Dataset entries
# # # # #
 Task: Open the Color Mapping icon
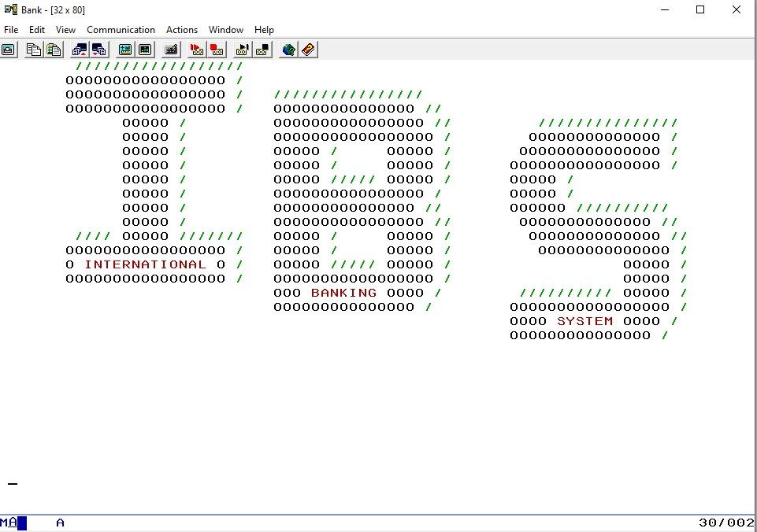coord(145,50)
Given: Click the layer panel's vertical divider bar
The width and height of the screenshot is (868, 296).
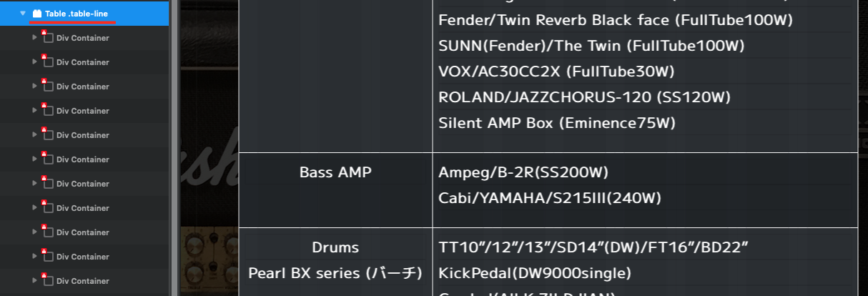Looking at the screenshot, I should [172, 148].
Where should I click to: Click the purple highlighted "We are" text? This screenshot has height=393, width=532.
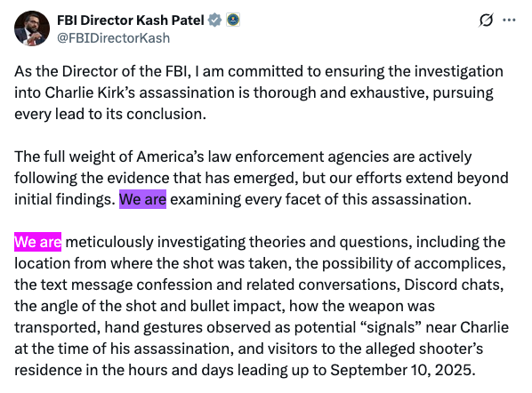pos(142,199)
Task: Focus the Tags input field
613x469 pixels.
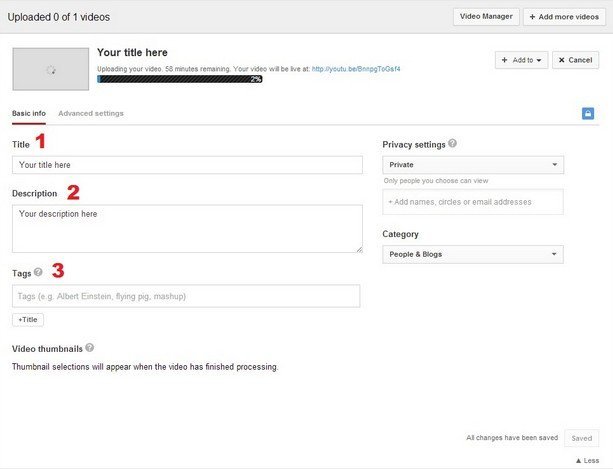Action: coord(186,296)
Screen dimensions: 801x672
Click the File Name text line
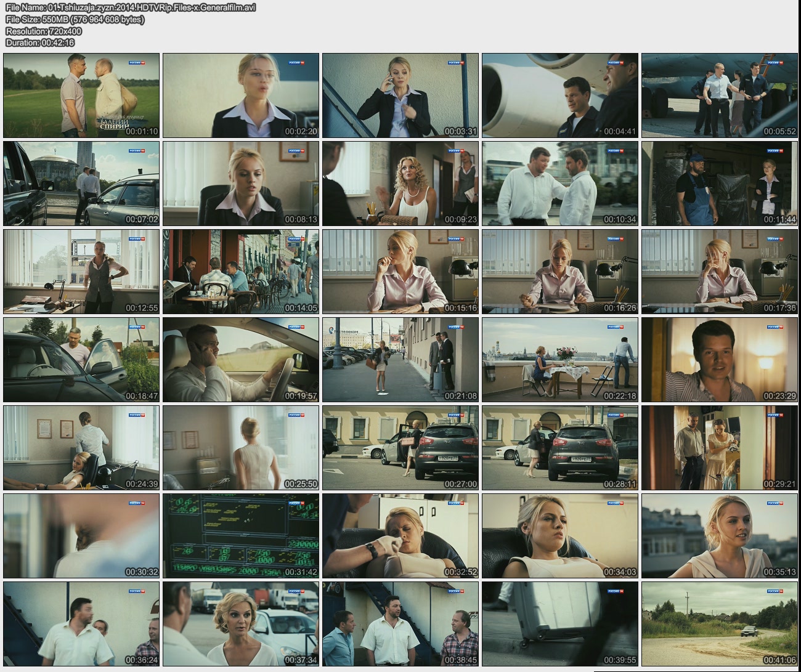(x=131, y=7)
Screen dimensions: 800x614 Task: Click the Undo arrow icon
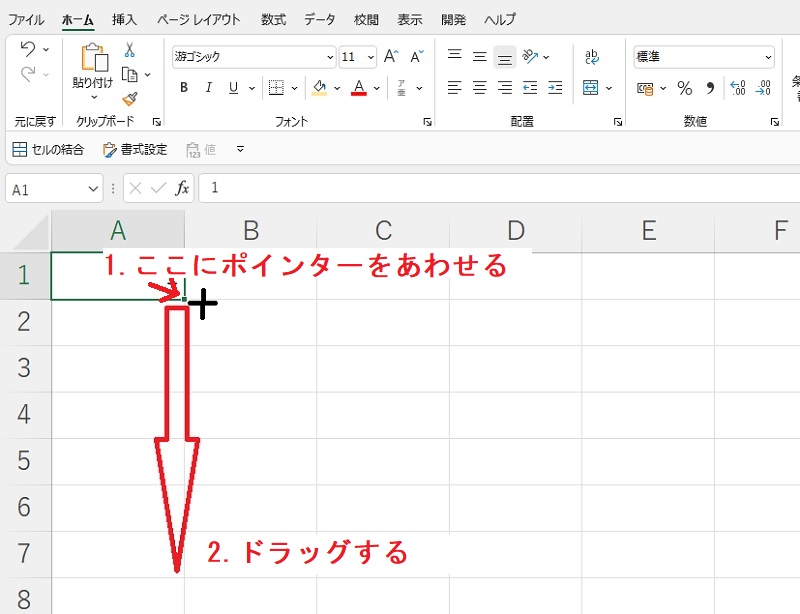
# # # # #
**Exercise goal**
Pictures aside, set down the lines from the one containing "Given: Click the" through the end of the records above, exactly and only those.

**Answer to the exercise**
Given: Click the layer panel's vertical divider bar
The width and height of the screenshot is (868, 296).
Looking at the screenshot, I should [172, 148].
Where should I click to: Click the purple highlighted "We are" text? This screenshot has height=393, width=532.
pos(142,199)
Task: Focus the Tags input field
613x469 pixels.
Action: coord(186,296)
Screen dimensions: 801x672
Click the File Name text line
(x=131, y=7)
Screen dimensions: 800x614 Task: Click the Undo arrow icon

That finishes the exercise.